Western blot analysis
Exosomes and cells were lysed using RIPA lysis buffer (Thermo Scientific), then total protein was collected and protein concentration was determined using BCA kit (20201ES76, Yasen Company, Shanghai, China). Next, 20 µg/well protein was loaded and separated by 8% sodium dodecyl sulfate-polyacrylamide gel electrophoresis (SDS-PAGE) for 1.5 h. The protein was then transferred to a polyvinylidene fluoride (PVDF) membrane and then sealed with 5% skim milk. Thereafter, rabbit polyclonal antibodies against β-actin (ab8227, 1: 1000), CD9 (ab223052, 1: 500), CD63 (ab134045, 1: 400), ZNF121 (PA5-63043, 1: 200), MMP13 (ab39012, 1: 500), cleaved-Caspase3 (c-Caspase3, ab2302, 1: 400) and collagenⅡ (COL2, ab34712, 1: 500) were incubated with the membrane at 4 °C overnight. The membrane was then incubated with the secondary antibody goat anti-rabbit IgG H & L (488) (ab150077, 1: 1000) at room temperature for 1 hour. All the above antibodies were purchased from Abcam Inc. (Cambridge, UK) except for ZNF121 which was from Invitrogen Company. Next, the membrane was imaged using an Odyssey fluorescence scanner (LI-COR Biosciences, Lincoln, Nebraska, USA). Finally, ImageJ was used to analyze the relative protein expression by scanning the protein strips in gray. Each reaction was repeated three times.

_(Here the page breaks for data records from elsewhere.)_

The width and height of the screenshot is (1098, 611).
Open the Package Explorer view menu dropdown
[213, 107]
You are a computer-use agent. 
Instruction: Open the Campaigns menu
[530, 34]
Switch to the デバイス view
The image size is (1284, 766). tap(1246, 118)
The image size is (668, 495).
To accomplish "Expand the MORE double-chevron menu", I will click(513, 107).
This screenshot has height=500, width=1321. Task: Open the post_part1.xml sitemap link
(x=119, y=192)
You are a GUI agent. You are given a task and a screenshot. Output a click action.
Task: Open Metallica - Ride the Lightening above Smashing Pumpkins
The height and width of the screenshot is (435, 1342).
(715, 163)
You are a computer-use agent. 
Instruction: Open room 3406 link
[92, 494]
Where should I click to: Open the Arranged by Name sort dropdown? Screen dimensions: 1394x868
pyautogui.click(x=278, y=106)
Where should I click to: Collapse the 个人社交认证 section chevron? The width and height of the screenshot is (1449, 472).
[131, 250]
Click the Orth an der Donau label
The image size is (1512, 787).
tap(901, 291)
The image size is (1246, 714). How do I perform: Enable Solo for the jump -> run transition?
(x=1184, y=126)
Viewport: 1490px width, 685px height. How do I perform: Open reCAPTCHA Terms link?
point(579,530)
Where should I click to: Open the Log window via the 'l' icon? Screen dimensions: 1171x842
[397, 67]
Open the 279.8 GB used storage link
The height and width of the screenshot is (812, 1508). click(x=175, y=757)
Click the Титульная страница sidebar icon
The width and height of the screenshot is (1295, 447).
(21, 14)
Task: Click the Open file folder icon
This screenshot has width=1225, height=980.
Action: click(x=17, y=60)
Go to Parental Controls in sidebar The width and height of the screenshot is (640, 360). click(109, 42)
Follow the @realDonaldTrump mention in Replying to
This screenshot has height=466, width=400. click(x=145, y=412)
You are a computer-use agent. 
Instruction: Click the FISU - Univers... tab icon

All data analyses were performed using SPSS 21.0 software (IBM Corp., Armonk, NY, USA). The measurement data were expressed as mean ± standard deviation. T-test was applied to the comparison of two groups. For data comparison between multiple groups, one-way analysis of variance (ANOVA) was used, and Tukey test was used for post-hoc test. P < 0.05 was considered a statistically significant indicator.